Martedì, 27 Ottobre 2020
Politica

Conte: "Lockdown? Non faccio previsioni, Regioni possono decidere in base alle necessità"

Preoccupa la crescita progressiva dei contagi mentre il presidente del Consiglio cita la possibilità per i governatori delle Regioni di introdurre misure restrittive qualora se ne presenti la necessità

Un lockdown a Natale? “Non faccio previsioni”, dice il premier Conte. “Io faccio previsioni delle misure più idonee, adeguate e sostenibili per prendere un lockdown, però dipenderà molto dal comportamento di tutta la comunità nazionale”, ha spiegato il presidente del Consiglio durante un punto stampa a Capri.

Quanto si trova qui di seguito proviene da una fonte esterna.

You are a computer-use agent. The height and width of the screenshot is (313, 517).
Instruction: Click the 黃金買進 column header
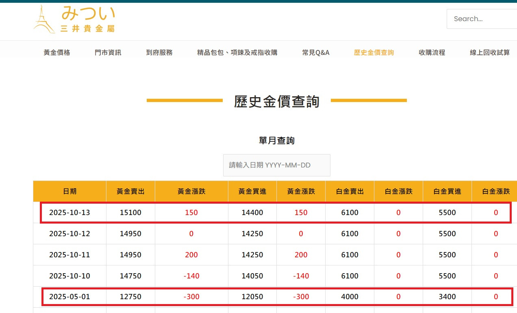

"Se cresce il numero dei contagiati e il numero delle persone negli ospedali e in particolare in terapia intensiva andremo di nuovo in difficoltà”, avverte Conte, ed “è chiaro che non possiamo creare terapie intensive per una pandemia che dovesse esplodere se non rispettiamo le regole, se lasciamo correre il contagio non ci saranno numeri che potranno essere sufficienti per le terapie intensive". "Non potete pensare che ci sia il governo che risolve il problema”, ha aggiunto, lodando ancora una volta “la comunita' italiana” per come ha affrontato quella che definisce “una prova difficilissima”. “Ne siamo usciti vincitori”, dice Conte. “Ora affronteremo questa nuova ondata con grande senso di responsabilità, smettiamola di far polemiche e discorsi astratti, dobbiamo essere concreti”.

L'ipotesi di misure restrittive da parte delle Regioni

Parlando della situazione in Campania (+818 nuovi casi in 24 ore) e rispondendo a chi chiedeva se fosse ipotizzabile un minilockdown per la regione guidata da Vincenzo De Luca, Conte ha risponde: “Abbiamo predisposto per la Campania, come per tutte le regioni, la possibilità per gli stessi presidenti di poter introdurre delle misure ristrettive non appena se ne presentasse la necessità”. “Collaborare, collaborare, collaborare”: lo ripete tre volte il premier, ribadendo il costante aggiornamento con i governatori per seguire le varie situazioni regionali. 

“Facciamo di tutto per evitare il lockdown nelle scuole”, ha detto questo pomeriggio il presidente della Regione Lazio, Nicola Zingaretti, durante una diretta Facebook, aggiungendo: “Dobbiamo incentivare di più lo smart working perché questo favorirebbe una riduzione dell'affollamento dei mezzi di trasporto”. 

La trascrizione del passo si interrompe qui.